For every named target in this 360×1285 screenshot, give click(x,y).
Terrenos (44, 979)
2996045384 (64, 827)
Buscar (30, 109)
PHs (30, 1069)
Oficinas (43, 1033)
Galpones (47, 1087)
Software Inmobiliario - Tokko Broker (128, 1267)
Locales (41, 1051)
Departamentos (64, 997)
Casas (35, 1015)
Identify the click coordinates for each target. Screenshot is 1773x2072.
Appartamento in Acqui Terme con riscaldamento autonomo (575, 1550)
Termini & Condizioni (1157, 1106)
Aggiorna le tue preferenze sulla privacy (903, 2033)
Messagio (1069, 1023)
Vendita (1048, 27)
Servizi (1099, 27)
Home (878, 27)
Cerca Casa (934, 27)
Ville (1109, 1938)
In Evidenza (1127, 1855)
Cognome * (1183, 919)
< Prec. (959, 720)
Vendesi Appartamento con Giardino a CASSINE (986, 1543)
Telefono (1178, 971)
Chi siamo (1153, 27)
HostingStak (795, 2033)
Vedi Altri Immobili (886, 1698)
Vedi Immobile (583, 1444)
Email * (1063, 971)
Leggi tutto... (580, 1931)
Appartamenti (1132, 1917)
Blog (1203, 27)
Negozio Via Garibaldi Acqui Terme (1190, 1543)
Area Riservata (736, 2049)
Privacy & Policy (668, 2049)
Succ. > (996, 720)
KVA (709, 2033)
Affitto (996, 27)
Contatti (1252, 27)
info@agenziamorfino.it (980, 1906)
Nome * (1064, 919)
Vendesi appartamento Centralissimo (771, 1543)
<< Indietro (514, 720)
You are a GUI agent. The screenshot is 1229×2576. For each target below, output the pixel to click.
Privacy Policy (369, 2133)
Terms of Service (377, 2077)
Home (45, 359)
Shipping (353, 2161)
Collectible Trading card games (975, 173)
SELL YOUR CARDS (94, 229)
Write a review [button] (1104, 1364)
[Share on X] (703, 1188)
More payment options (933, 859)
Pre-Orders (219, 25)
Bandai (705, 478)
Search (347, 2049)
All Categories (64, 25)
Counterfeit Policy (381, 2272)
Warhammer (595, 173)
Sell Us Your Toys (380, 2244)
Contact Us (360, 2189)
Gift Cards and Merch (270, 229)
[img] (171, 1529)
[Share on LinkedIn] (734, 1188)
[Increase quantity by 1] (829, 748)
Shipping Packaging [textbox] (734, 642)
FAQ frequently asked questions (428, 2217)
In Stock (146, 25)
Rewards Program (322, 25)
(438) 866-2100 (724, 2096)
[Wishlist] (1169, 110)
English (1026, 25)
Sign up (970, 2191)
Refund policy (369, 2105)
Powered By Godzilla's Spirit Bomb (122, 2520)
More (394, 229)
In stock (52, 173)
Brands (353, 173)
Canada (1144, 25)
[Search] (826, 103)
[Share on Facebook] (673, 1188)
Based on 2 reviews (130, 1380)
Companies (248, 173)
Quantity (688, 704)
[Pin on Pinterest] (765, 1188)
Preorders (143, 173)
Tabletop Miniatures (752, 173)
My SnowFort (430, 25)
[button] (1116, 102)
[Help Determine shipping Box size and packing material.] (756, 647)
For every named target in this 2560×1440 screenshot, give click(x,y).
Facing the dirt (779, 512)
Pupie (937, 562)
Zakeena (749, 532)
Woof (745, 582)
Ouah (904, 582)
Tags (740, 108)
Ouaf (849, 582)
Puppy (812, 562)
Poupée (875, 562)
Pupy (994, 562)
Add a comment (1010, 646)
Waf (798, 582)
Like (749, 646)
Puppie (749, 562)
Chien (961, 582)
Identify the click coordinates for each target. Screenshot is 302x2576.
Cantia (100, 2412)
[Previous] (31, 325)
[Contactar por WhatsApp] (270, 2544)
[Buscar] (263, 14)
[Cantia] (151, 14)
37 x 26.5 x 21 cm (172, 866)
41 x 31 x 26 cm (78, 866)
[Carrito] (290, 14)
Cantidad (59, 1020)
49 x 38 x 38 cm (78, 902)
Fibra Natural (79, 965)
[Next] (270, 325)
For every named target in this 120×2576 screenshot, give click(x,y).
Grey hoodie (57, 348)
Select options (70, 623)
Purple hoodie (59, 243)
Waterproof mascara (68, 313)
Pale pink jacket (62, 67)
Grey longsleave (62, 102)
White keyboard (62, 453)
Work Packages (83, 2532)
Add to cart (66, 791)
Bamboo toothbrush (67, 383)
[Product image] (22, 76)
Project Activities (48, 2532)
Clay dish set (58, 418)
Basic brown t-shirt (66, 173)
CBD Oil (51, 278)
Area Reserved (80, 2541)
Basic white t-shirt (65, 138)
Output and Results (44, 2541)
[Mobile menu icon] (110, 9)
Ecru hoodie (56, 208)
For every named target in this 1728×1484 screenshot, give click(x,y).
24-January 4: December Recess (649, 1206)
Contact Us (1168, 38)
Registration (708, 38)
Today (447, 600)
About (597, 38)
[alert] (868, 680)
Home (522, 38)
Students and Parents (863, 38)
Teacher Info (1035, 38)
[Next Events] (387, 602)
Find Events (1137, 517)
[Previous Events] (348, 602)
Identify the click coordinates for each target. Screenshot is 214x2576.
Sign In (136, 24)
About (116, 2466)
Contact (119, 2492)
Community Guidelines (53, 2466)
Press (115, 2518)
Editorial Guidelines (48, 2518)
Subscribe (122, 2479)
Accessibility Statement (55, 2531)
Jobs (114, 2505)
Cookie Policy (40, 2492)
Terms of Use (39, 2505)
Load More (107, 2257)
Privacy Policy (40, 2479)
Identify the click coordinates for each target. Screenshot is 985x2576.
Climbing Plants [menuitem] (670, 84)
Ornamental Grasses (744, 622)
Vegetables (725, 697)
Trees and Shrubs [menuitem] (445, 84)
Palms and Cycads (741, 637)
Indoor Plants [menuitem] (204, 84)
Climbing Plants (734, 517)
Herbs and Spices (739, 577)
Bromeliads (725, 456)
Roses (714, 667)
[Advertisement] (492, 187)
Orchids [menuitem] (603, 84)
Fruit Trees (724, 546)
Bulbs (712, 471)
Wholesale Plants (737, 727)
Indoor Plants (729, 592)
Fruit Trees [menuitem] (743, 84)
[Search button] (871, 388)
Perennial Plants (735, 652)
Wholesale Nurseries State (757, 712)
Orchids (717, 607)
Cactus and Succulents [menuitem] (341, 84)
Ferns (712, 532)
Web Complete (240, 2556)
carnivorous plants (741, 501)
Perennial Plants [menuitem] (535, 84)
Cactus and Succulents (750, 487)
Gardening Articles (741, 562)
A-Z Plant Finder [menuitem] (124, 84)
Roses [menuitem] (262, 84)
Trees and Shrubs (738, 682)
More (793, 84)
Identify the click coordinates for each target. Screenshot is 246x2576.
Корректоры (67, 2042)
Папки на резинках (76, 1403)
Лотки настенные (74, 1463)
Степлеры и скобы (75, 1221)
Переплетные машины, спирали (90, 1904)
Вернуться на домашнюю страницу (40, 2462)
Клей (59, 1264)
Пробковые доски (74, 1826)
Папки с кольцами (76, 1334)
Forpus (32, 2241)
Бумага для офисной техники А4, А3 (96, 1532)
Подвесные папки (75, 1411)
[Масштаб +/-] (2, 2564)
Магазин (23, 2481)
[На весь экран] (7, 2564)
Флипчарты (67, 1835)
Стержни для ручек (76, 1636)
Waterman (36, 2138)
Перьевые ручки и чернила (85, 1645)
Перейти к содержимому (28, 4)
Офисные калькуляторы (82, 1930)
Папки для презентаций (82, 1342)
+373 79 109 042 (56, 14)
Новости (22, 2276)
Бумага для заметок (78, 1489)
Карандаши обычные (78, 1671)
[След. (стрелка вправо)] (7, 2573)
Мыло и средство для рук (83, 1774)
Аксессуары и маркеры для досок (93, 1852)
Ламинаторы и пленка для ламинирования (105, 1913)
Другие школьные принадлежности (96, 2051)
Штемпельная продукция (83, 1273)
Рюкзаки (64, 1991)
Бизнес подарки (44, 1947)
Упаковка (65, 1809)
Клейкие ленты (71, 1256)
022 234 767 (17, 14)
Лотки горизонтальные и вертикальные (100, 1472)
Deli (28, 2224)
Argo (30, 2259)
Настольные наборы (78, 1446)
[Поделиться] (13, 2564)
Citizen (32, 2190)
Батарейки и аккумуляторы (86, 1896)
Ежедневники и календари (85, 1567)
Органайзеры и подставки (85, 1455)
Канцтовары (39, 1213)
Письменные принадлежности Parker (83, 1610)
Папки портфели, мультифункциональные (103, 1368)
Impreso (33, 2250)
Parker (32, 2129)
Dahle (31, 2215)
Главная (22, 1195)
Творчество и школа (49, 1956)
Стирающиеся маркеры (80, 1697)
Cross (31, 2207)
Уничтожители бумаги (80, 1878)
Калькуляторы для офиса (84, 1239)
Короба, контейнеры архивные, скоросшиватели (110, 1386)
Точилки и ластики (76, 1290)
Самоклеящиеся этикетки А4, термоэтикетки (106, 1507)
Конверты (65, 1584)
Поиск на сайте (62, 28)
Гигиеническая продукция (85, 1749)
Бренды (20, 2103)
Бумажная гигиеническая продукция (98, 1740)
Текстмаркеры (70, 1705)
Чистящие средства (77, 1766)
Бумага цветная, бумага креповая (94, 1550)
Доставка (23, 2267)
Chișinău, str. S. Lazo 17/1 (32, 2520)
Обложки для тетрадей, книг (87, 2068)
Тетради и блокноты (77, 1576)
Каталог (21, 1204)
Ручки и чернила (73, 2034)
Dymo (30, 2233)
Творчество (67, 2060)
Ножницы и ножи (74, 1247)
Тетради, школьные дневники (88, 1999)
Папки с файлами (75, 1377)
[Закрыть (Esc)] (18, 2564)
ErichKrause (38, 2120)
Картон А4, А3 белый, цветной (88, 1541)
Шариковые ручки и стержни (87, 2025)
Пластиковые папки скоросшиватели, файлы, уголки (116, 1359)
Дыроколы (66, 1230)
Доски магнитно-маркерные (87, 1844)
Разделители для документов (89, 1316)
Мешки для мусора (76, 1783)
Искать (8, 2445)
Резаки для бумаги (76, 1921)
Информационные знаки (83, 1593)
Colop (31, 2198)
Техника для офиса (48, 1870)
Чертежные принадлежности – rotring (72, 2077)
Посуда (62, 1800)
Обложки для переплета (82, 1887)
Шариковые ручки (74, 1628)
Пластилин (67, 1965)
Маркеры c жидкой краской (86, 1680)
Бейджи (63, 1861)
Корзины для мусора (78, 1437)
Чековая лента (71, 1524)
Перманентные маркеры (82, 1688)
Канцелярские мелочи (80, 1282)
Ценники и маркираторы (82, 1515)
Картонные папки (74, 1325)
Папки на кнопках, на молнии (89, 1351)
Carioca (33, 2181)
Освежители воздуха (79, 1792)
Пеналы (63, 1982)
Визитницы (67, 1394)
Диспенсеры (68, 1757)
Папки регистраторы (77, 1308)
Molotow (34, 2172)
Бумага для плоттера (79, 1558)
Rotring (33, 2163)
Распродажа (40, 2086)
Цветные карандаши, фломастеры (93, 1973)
◇ ◇ ◇
▸ **PROBLEM DETAILS**:
Which lines of the material above hold the string "Бумага"? Pull them out.

▸ **RESULT OF THE TASK**:
Бумага для офисной техники А4, А3 (96, 1532)
Бумага для заметок (78, 1489)
Бумага цветная, бумага креповая (94, 1550)
Бумага для плоттера (79, 1558)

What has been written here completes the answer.